「ビッグカツ」や「岩下の新生姜」をギターの音で表現したら大当たり どんな音?:100台売れれば大ヒット(3/4 ページ)
LEP INTERNATIONAL(岩手県花巻市)が発売する「スグル食品のビッグカツディストーション」が、ギタリストを中心に注目を集めている。スグル食品(広島県呉市)とコラボし、駄菓子の「ビッグカツ」を音で表現した商品という。なぜコラボした?
「コッペパン」や「岩下の新生姜」ともコラボ
ビックカツディストーションの前にも同社はコラボ商品を2作出している。盛岡市のソウルフード・福田パンとコラボして20年9月に発売した「あんバターコッペドライブ(福田パン謹製)」はこれまでに約3000台、岩下の新生姜とコラボして21年9月に発売した「NEW GINGER FUZZ」は約1500台を売り上げている。
これらのコラボについて川村社長は「まず大前提として、お客さまにコラボ製品を楽しんでもらえたらという思いがあります。実際に商品を世に出すことができて、なおかつ売れ行きも好調なこの状況は、ものすごく幸せだと思います」とユーザーとコラボ先企業に感謝する。
すでに発売していたこの2作への評価から「コラボ製品が喜んでもらえることが分かった」と受け止めていた。次なるコラボ企業を模索した時に「誰でも知っていて食べたことのあるような駄菓子がいいのでは」と真っ先に思いついたのがビッグカツだった。多くの人に味の共通認識があり、音にした時にも想像してもらいやすいのではないかという点も、協業への気持ちを湧きたてた。川村社長から、スグル食品に連絡を入れた。21年10月のことだった。
スグル食品「どういう形になるか想像できなかった」
花巻市から直線距離で950キロ。

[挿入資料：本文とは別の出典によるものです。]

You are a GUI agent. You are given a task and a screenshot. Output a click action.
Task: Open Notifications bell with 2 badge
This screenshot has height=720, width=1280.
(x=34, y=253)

広島県呉市にあるスグル食品でビックカツディストーション開発に携わった広報担当の大塩和孝さんは、話を受けた時のことを「エフェクターがどういう物なのかが全く分からなくて、どういう形になるのかも想像できなかった」と振り返って笑う。
約半年の開発期間では、LEP INTERNATIONALから音源サンプルを受け取って耳を澄ますことで「『そうか、これがザクザク感なのか。こういう感じなのか』とだんだん分かってきました」と、ビックカツが音になる過程を確認していった。

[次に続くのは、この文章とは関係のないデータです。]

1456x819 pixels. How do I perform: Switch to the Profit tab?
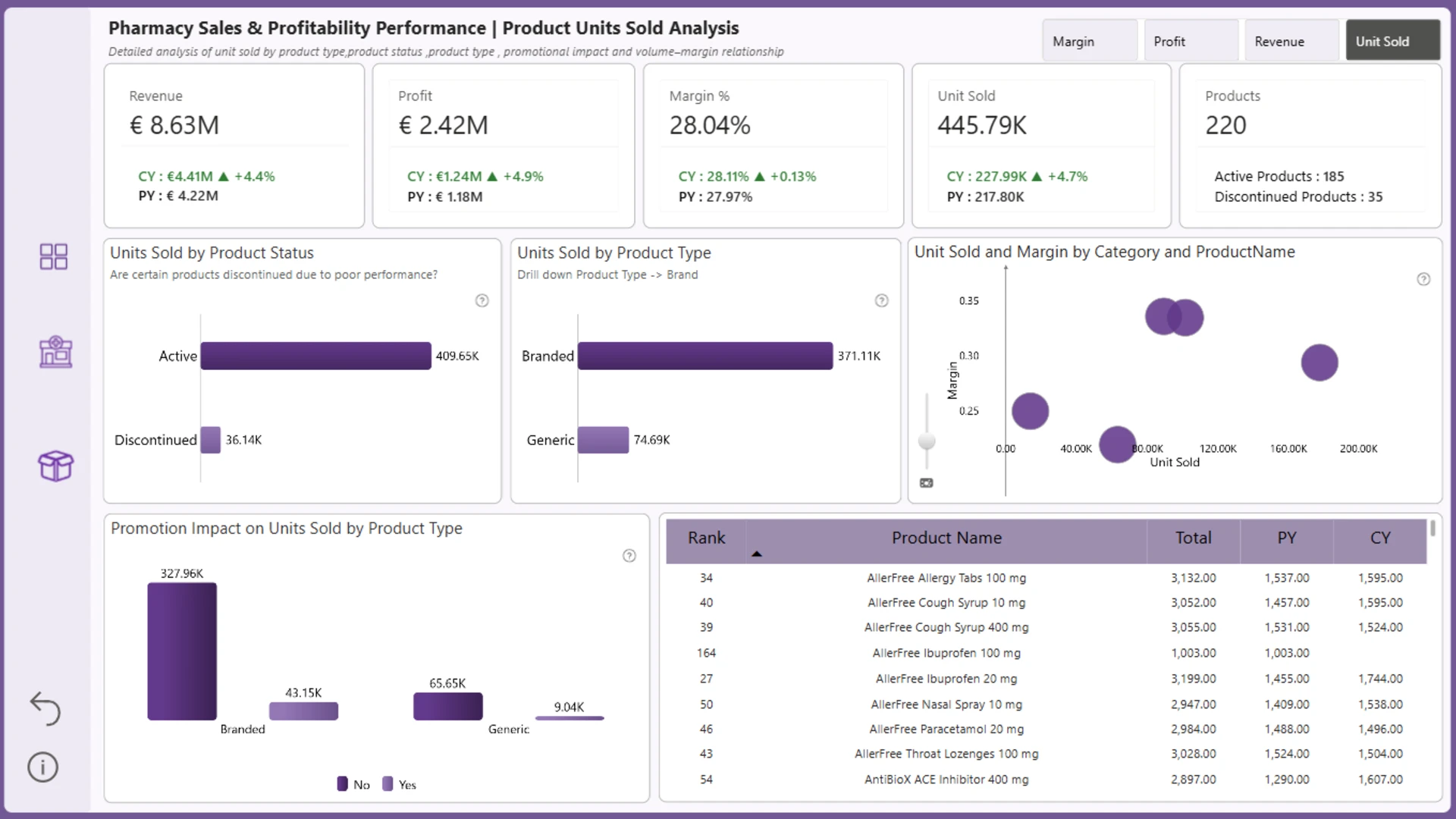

もともと、スグル食品も異業種とのコラボに積極的な企業だった。同社のWebサイトでも、自社の強みの一つとして「ルール・慣習にとらわれない、他社とのコラボ商品や新商品開発」を掲げている。これまでにも広島東洋カープとコラボした「カープかつ」の他、クレーンゲームの景品としての枕や巾着、ビッグカツのアレンジレシピ本など、さまざまな企業と一緒になって新しいものを生み出してきた。

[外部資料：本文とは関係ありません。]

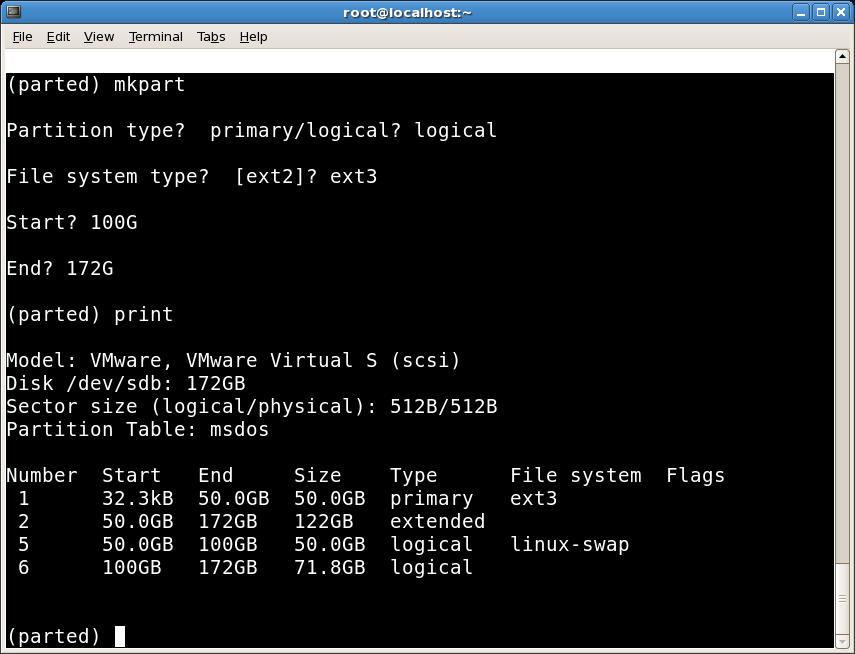Open the View menu
The height and width of the screenshot is (654, 855).
tap(98, 36)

エフェクターメーカーという、とりわけ珍しい組み合わせにも「全く知らない分野からの気付きが得られるのではないか」という期待感すら抱いていた。今回のビックカツディストーションのヒットに、大塩さんは「大成功で、多くの人に喜んで頂けて良かったです。エフェクターとしての商品力があってこそなんだろうなという部分を実感しています」と謝意を述べる。
今後も「ビックカツなど当社商品は、それ自体が買い物の目的というよりは、他の何かを買うついでに手に取ってもらえる商品なので、これからもみなさんの生活の中にふと入り込んでいけるような仕掛けをどんどんしていきたいと思います」(大塩さん)と、他分野での展開にも意欲を見せている。